Ten years ago you may have left the theater blown away by the thrilling visuals, the intertwining dream sequences, the booming Hans Zimmer score, and the subjectivism of reality (that Total Recall and The Matrix executed better). You may have thought it was one of the best movies you'd ever seen. I thought so.
We know now the emperor has no clothes. Nolan's first movie after Inception was The Dark Knight Rises, bloated, poorly paced, and scatterbrained. Then came Interstellar, whose plot in service of a theme of love completely falls apart in the second half. The final straw was Dunkirk, barely thrilling, deliberately confusing, and painful to the ears.

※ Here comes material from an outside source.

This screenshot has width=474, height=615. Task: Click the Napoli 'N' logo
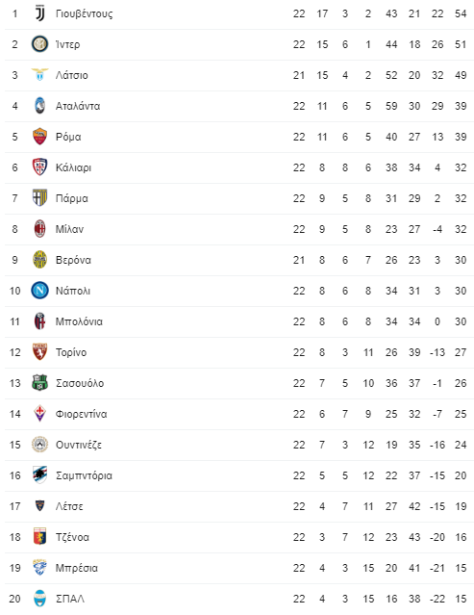click(x=39, y=291)
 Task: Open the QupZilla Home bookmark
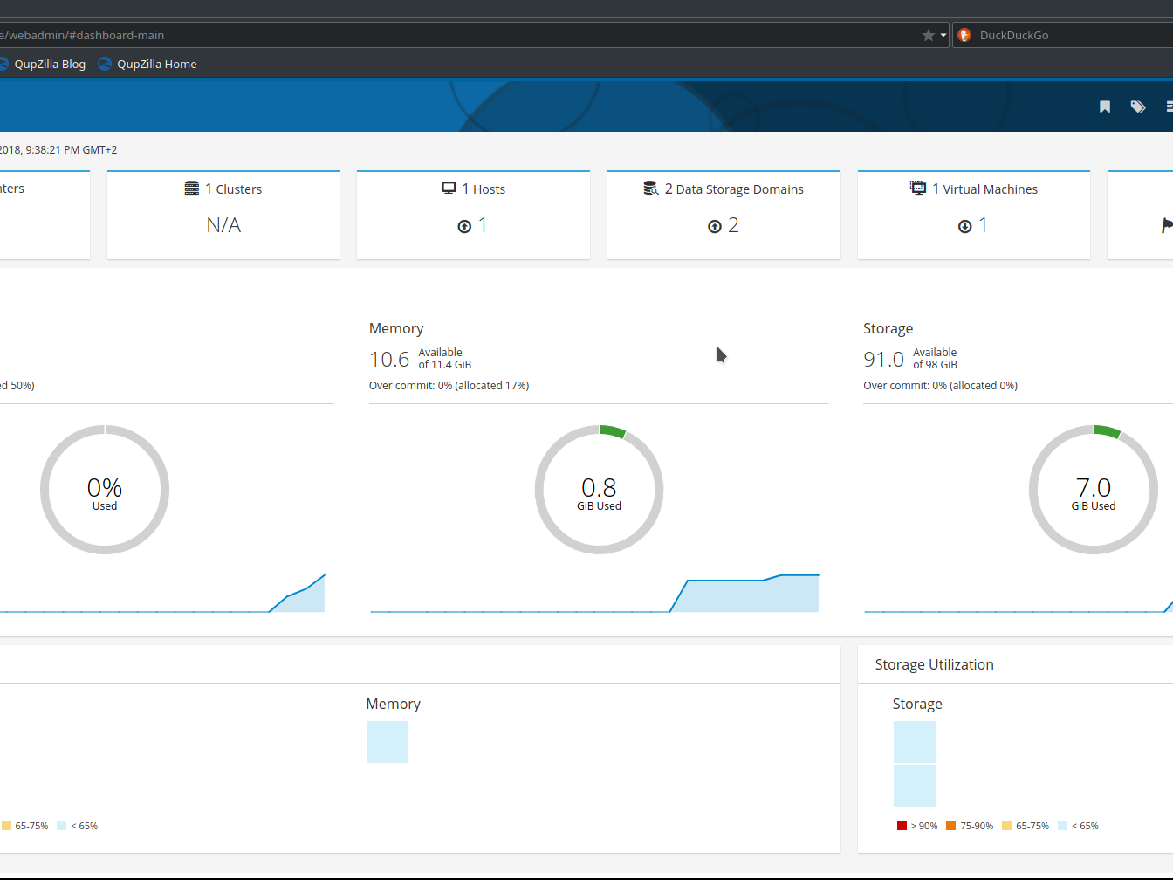click(x=155, y=64)
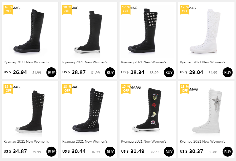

(Temper your expectations for Tenet accordingly.)
Nolan is a talented filmmaker, but his lack of restraint is his undoing. Inception tries to do too much. It's a bildungsroman set in an action movie set in a heist movie set in a sci-fi movie. Even if you execute all the individual elements perfectly, the balancing act is impossible. You risk giving the audience whiplash with all the abrupt narrative shifts. It's how a 2.5-hour movie can feel rushed. When the credits roll, I'm not sure what to feel. I'm just overwhelmed.
My biggest beef with Inception is the incessant expositional dialogue. Nolan said the decision to hit the heist movie tropes helped justify the large amount of exposition. The problem is there's more exposition needed to tell this story. It's not just that Cobb is trying to get home to see his kids. It's that he can't get home because his wife killed herself and framed him for her murder because he incepted the idea in her mind that her world isn't real. This exposition is needlessly drawn out over three scenes, two of which are momentum killers.
Another problem with Inception's exposition relates to the rules of shared dreaming: They keep being rewritten. One rule very clear from the start is that you wake up when you die in a dream. Not so in the Robert Fischer job because of the sedative they use. Useful information that Cobb should have shared with the team, yes? When Fischer dies, Cobb assumes the mission failed, but someone has the bright idea of recovering Fischer from limbo. Wait, you can just go into limbo and revive a dead guy one dream level up? This on-the-fly rule bending feels more like a convenience to the script than a natural outgrowth of the setting.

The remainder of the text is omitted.